OK, so this one will be short -- I was just looking at my post times, and boy are they off. Unfortunately, I am using my school laptop and it will not let me adjust the time because of blocks they have on at central office, so when you read my blog and it looks like I am up really early being industrious, don't believe it. My two previous posts were actually at 11:00ish. I know it's very misleading. On the other hand, if the time on my posts say 1:00 AM you might really feel sorry for me, because apparently that would mean that I'm really posting at 3 or 4 AM which probably means I'm having a very rough night:~)LOL Oh well, just wanted you to know. . . .

Shane's subpoena

So Shane received a supbpoena by telephone while we were on the road commanding him to appear in court Monday morning at 9:00. This is for a custody case for one of his former students. He was supposed to be in a robotics workshop, but the lawyer assured Shane he was "commanded to appear." So Monday morning he got dressed up and went to court. He sat for several hours through another case, listened to them drag this case out forever, ended up losing his spot in the robotics workshop (which also meant losing a $400.00 stipend -- ouch!), and then they ended up not even using him at all, which meant his entire day was wasted and he lost out on the workshop and on the money. So it obviously makes you wonder why attorneys don't contact the folks on their witness list and interview them FIRST -- before they subpoena them to see if it is even going to help their case. Instead they willy-nilly subpoena folks, wasting their time for no good purpose whatsoever.

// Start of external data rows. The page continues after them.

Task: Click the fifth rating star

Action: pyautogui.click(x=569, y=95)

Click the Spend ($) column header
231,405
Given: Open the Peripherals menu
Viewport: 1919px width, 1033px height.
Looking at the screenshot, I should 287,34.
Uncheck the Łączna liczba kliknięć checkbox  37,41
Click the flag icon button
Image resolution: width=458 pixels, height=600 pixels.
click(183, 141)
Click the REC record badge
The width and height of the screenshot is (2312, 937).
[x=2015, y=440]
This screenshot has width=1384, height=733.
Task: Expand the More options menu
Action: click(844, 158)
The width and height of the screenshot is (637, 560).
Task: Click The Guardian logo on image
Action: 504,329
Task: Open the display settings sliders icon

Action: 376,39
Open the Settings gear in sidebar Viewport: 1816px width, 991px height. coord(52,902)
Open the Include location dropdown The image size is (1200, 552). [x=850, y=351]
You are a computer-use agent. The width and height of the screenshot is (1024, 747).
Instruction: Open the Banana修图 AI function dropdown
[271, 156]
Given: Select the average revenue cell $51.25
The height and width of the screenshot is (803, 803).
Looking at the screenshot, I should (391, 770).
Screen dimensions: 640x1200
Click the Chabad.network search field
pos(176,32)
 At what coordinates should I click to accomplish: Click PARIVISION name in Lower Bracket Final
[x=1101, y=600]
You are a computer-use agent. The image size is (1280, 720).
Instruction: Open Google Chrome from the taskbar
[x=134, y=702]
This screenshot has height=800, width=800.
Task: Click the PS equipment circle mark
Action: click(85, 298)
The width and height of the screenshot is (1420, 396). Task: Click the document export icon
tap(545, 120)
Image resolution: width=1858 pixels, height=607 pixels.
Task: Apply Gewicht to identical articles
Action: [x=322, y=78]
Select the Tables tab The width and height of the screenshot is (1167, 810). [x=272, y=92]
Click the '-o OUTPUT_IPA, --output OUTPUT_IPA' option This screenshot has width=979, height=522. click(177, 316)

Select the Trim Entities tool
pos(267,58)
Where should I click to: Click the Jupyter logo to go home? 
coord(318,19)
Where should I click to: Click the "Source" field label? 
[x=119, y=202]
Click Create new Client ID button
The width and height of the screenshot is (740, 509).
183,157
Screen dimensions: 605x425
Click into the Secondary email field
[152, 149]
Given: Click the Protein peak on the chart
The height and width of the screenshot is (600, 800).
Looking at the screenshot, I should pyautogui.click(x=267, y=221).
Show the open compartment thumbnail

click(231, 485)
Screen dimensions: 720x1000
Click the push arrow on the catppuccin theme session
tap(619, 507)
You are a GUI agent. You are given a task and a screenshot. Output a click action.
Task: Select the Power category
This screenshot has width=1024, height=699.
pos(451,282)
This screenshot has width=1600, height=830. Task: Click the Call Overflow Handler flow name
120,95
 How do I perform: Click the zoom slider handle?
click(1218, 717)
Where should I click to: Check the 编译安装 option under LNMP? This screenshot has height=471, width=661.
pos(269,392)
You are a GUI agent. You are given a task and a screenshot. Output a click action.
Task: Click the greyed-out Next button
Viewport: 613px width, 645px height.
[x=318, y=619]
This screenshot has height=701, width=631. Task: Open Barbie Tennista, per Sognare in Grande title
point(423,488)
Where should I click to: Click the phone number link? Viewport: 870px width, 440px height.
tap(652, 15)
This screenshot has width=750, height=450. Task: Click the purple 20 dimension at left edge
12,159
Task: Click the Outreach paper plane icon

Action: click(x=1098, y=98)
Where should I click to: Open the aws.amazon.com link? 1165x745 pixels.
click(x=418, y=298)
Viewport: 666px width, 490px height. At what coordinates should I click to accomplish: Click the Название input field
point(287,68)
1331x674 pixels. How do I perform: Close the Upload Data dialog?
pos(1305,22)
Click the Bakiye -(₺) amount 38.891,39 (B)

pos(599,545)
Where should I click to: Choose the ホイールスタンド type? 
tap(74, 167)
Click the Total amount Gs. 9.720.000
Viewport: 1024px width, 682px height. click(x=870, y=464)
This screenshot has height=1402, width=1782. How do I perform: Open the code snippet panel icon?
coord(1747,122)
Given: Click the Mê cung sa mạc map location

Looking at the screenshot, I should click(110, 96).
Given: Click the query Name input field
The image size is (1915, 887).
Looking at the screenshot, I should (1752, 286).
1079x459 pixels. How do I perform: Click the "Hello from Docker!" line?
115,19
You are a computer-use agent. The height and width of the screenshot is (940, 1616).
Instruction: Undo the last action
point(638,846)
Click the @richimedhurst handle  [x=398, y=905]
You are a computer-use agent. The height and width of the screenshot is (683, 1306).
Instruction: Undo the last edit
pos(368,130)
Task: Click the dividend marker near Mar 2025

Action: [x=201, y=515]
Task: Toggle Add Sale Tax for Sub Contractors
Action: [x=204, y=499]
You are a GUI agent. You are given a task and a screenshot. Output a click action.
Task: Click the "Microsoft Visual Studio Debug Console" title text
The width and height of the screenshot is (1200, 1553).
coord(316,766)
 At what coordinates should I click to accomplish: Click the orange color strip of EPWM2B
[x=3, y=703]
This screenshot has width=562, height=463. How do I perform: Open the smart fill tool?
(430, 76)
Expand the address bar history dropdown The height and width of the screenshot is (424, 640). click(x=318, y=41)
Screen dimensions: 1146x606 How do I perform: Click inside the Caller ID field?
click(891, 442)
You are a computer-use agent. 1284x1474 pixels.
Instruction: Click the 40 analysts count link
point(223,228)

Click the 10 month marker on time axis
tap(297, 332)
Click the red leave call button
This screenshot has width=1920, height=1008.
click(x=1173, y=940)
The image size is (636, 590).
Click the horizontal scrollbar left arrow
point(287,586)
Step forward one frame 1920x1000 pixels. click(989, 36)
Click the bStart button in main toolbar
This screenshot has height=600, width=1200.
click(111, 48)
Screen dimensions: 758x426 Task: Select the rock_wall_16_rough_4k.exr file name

How frustrating!! How nice it would be if we were all respectful of each other's time and needs and commitments!

Meeting Wylder

Shane and I were in Ga. for the weekend -- meeting our new nephew Wylder. He weighed in at 7 lbs, 13.4 oz. and is really beautiful. And I mean that sincerely, because some babies are really not so beautiful until later, but when we met him, he was 2 days old -- and beautiful! It's amazing how quickly babies lose that "newborn" look. Their fingers and toes are so incredibly fascinating to me. I could look at them forever and marvel at their tiny-ness and perfectness. Mom is doing fine -- in fact, she's bounced back incredibly quickly! She's a trooper! I can't wait to see him again and see what new things he can do. . . what a miracle!